═══ Data for this task
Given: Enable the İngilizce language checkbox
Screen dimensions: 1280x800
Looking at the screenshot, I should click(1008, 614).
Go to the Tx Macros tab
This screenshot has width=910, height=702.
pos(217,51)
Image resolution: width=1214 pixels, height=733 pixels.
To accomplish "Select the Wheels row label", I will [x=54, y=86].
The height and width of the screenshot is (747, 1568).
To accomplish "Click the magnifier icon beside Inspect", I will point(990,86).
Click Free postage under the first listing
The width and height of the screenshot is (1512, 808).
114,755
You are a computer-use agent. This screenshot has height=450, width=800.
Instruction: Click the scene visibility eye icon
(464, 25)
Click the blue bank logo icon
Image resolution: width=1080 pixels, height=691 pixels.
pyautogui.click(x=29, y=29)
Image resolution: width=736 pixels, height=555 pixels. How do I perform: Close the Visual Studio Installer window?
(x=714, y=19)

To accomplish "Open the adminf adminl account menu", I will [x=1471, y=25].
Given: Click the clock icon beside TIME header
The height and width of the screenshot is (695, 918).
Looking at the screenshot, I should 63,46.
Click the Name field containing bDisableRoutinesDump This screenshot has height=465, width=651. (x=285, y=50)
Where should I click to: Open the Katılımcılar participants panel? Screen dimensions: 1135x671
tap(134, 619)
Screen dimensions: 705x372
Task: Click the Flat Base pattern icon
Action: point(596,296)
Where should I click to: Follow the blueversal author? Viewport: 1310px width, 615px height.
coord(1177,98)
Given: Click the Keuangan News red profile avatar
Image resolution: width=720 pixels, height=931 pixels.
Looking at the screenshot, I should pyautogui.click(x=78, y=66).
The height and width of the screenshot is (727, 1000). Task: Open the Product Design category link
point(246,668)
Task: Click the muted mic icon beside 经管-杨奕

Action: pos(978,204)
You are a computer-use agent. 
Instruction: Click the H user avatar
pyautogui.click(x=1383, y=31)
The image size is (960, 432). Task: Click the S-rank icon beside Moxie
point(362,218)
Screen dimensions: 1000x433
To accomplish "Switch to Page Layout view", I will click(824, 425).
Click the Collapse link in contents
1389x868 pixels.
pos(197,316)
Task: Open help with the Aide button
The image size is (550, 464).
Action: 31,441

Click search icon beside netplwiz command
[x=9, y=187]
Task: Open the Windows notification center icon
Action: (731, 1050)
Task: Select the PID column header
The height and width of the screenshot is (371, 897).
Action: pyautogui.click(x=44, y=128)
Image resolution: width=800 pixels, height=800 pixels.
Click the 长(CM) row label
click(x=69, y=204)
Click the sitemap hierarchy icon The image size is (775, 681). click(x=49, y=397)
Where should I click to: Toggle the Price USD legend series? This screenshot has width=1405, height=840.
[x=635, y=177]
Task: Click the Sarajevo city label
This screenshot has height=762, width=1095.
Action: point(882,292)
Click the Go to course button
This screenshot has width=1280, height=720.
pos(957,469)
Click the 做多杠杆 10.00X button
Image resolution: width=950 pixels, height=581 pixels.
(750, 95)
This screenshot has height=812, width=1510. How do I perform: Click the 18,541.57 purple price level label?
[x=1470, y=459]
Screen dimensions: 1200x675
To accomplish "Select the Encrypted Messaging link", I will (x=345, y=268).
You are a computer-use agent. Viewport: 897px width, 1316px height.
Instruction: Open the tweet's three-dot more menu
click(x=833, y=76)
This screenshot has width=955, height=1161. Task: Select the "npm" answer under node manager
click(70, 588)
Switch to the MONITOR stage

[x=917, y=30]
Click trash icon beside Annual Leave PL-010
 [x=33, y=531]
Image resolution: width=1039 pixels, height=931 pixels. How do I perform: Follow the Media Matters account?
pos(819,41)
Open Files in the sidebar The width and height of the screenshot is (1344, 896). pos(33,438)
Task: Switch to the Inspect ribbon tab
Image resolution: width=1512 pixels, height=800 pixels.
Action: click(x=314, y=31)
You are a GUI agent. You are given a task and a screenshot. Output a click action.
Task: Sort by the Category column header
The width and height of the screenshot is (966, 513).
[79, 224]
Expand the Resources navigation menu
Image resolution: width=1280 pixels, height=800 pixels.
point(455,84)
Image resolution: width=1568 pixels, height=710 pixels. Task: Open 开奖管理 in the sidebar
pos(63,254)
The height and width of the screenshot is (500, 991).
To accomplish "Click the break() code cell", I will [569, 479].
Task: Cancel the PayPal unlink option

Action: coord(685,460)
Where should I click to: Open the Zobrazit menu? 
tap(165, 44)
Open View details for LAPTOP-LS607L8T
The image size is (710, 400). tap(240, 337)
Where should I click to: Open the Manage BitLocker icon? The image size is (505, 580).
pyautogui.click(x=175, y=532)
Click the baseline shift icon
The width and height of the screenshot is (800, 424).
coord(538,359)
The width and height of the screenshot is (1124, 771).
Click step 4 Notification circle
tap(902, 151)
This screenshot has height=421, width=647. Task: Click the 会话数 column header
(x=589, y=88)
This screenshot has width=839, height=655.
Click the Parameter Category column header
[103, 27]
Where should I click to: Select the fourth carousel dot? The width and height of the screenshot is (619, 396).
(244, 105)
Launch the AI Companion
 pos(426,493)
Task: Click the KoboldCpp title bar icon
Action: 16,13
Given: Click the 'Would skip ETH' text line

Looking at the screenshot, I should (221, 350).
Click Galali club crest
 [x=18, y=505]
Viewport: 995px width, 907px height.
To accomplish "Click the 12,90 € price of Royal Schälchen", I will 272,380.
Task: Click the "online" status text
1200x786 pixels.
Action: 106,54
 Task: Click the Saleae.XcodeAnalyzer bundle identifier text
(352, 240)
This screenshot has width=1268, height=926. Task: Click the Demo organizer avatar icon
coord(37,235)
══════
* **Task statement**
Retype only this range exactly: the first line of the data through the line where "The height and width of the screenshot is (747, 1568)." appears.

* **Task response**
Given: Enable the İngilizce language checkbox
Screen dimensions: 1280x800
Looking at the screenshot, I should click(1008, 614).
Go to the Tx Macros tab
This screenshot has width=910, height=702.
pos(217,51)
Image resolution: width=1214 pixels, height=733 pixels.
To accomplish "Select the Wheels row label", I will [x=54, y=86].
The height and width of the screenshot is (747, 1568).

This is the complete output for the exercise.